NASA/Tony Gray and Tim Powers.
Nasa Falcon9 May30

New Beginnings and an Ending

June 11, 2020
SpaceX hits new milestone in historic launch, while GE exits a historic business line.

As I sit here writing this column, NASA and SpaceX have just completed an exciting and historic step into space’s future. On May 30, the organizations successfully launched two astronauts to the International Space Station on an American vehicle, from American soil, for the first time in nearly nine years. More specifically, NASA astronauts Douglas Hurley and Robert Behnken lifted off on a Falcon 9 rocket from NASA’s Kennedy Space Center, aboard the SpaceX Crew Dragon spacecraft. They successfully docked to ISS the next morning.

Unfavorable weather delayed the first attempt, but the second effort to launch SpaceX’s final test flight for NASA’s Commercial Crew Program was a sight to behold.

It’s big news on a several fronts. Since 2011, when NASA’s Space Shuttle fleet was retired, the U.S. has been catching rides on Russian Soyuz vehicles to reach ISS. From a purely patriotic standpoint, it’s nice to see the United States getting back into that game.

Secondly, it is yet another step forward in the development of a new approach to transport crews into space—a public-private approach that gives commercial companies more flexibility in design and manufacturing processes, although still with substantial insights from NASA engineers. SpaceX is one of two companies —the other being Boeing—selected by NASA in 2014 to develop integrated transport systems to the International Space Station.

As a person with a long-time fascination with space—my keychain is a tiny replica of an astronaut—NASA’s SpaceX Demo-2 launch (as this latest test was called) has been occupying a corner of my brain for quite a while. As a writer with a manufacturing focus, I’m riveted by the Commercial Crew Program because over time it will show if and how manufacturers can bring down the costs of space flight, while still maintaining the extreme levels of safety required for human travel beyond the bounds of Earth. 

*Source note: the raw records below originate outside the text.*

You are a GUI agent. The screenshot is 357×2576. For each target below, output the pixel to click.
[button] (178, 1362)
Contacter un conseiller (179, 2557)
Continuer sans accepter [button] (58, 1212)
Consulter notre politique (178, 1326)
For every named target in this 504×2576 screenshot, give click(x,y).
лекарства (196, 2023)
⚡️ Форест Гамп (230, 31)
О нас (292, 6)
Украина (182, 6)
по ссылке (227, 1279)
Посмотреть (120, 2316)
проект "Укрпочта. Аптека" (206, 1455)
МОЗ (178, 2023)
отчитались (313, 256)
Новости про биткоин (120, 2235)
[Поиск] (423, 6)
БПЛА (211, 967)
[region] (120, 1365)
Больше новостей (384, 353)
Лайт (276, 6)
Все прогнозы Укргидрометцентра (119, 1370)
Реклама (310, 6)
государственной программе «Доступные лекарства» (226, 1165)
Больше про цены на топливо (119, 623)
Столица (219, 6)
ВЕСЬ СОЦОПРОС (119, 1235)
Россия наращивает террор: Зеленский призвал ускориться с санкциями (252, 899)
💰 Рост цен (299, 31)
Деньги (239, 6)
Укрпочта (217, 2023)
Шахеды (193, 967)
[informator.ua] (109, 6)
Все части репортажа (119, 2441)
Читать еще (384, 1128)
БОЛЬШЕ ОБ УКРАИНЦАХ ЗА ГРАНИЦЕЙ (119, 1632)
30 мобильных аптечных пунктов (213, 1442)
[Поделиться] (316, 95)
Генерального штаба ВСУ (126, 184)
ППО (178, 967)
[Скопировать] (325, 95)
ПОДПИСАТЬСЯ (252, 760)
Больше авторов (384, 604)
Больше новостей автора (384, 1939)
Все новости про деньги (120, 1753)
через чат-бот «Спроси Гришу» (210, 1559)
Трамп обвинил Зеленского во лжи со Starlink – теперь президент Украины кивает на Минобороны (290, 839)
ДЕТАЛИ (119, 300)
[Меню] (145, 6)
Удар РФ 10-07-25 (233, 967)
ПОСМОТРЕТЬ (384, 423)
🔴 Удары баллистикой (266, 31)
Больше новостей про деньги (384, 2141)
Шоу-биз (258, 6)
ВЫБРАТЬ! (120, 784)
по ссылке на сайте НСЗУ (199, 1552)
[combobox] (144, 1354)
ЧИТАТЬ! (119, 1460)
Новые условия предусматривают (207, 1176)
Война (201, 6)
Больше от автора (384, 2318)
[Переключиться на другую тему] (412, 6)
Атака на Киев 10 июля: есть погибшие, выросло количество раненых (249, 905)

SpaceX has already shown the innovation and cost savings a private company can bring to space programs with its reusable rocket technology.

That said, a lot of other exciting space-related innovation is in the works. Time, technology and budgets will ultimately tell the tale of our success in space. I look forward to following it all. A new beginning.

Lights Off

The ending to which I refer in the headline is the exit by GE from its residential lighting business. The company announced in late May that it had sold GE Lighting to Savant Systems Inc., subject to normal closing conditions. That deal is expected to close in mid-2020.

Savant is a smart home solutions provider. The transaction includes a long-term licensing agreement to use the GE brand, so I don’t expect to see the name disappear from residential lighting in the short term. Nevertheless, GE has been synonymous with lighting for well over 100 years, so I’m feeling a little nostalgic about the actual company’s departure from this line of business.

Nela Park, the long-time home of GE Lighting, is based in Cleveland—as am I. Its annual holiday lights spectacular during the month of December is a traditional treat for many Clevelanders.

Even more, in 2012 I was at Nela Park for the unearthing of a time capsule as part of a yearlong countdown to the site’s 100th anniversary in 2013. The boxy container held several items, including a handful of century-old incandescent light bulbs. GE engineers were able to get at least one of them to emit a glow.

If you like history, it was a pretty cool event in which to participate.

According to a press release, Cleveland will remain the headquarters of the lighting business. Savant CEO Robert Madonna stated that the company was committed to “ensuring that GE Lighting’s long history of industry leadership continues.”

So, when I say it is an ending, I don’t mean an ending to GE Lighting, but perhaps the ending to a chapter in the long history of the business. Which, I guess, is yet another beginning.